Private aviation was in hog heaven, as were the large boat-charter companies that span the Mediterranean from Marbella to Monte Carlo. Boat rentals of $1 million for the month of August are not uncommon. That includes a crew of 10 or 12, but food and booze are extra.
The Republicans are accusing the Democrats of waging class warfare. But who’s been supplying the ammo? There are more elephants among the plutocrats than donkeys. Yet their ranks also include plenty of smart donkeys — not a contradiction on Wall Street. In fact, ABC discovered one Hollywood left coaster who competes with George Soros as John Kerry’s largest benefactor. The network also dug up some interesting mafia connections with the benefactor in New York. The other fellow in a zoom lens photo of the two sharing a drink tweaked the FBI’s interest. The bureau recognized him as an underground hit man.
A year ago, Warren Buffett, arguably the world’s most astute investor and at $41 billion its second wealthiest after Bill Gates, urged shareholders to rebel against executive greed.

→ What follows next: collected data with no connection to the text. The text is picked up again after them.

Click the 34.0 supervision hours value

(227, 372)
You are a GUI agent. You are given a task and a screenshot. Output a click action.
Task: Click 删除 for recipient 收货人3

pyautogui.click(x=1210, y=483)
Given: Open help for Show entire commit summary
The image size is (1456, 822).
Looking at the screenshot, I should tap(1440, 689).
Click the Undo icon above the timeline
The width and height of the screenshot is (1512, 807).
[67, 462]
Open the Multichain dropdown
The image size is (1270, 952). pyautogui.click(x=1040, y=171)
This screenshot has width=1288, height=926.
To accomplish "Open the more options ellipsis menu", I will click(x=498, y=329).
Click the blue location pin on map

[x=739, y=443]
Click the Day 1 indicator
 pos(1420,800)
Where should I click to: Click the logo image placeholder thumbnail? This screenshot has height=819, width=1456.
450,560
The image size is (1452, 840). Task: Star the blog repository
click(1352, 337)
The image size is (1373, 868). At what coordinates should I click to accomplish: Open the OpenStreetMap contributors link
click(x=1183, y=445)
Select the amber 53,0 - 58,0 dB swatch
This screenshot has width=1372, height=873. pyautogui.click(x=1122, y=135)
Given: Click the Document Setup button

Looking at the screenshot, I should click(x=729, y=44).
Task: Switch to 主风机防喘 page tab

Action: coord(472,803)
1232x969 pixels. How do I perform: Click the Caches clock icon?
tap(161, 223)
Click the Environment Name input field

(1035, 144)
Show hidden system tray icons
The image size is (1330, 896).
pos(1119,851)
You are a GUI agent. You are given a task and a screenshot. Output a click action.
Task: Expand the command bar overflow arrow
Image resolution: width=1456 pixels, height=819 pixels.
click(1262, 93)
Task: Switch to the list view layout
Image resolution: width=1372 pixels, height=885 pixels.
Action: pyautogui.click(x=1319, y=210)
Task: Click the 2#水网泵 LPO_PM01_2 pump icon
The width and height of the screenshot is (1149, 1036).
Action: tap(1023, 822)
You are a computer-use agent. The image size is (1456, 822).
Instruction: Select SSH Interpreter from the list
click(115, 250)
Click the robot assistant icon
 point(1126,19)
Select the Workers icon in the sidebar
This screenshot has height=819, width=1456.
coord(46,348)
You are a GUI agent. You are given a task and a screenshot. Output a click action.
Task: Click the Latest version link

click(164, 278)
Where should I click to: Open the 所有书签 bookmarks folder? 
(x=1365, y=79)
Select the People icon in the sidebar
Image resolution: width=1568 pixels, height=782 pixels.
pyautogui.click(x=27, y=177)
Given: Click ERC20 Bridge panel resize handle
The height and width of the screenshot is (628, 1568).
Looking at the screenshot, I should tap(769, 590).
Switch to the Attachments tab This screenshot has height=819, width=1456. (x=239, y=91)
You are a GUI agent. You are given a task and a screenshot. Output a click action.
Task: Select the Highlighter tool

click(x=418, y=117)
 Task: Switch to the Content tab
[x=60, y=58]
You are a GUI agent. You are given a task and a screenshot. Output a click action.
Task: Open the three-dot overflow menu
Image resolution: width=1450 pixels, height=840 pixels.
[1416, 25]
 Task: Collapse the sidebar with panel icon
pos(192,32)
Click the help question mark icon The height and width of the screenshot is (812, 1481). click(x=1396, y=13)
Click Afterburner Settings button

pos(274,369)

But greed has now given way to the kind of gluttony that has provoked social upheavals time and again throughout history.
Despite his billions, Mr. Buffett lives modestly in Omaha, middle-class style. Rich visitors who have made the pilgrimage to his residence are staggered by the simplicity of his lifestyle. The rebellion Mr. Buffett advocated in 2003 may spring some ugly surprises Nov. 2.
Arnaud de Borchgrave is editor in chief of United Press International and editor at large of The Washington Times.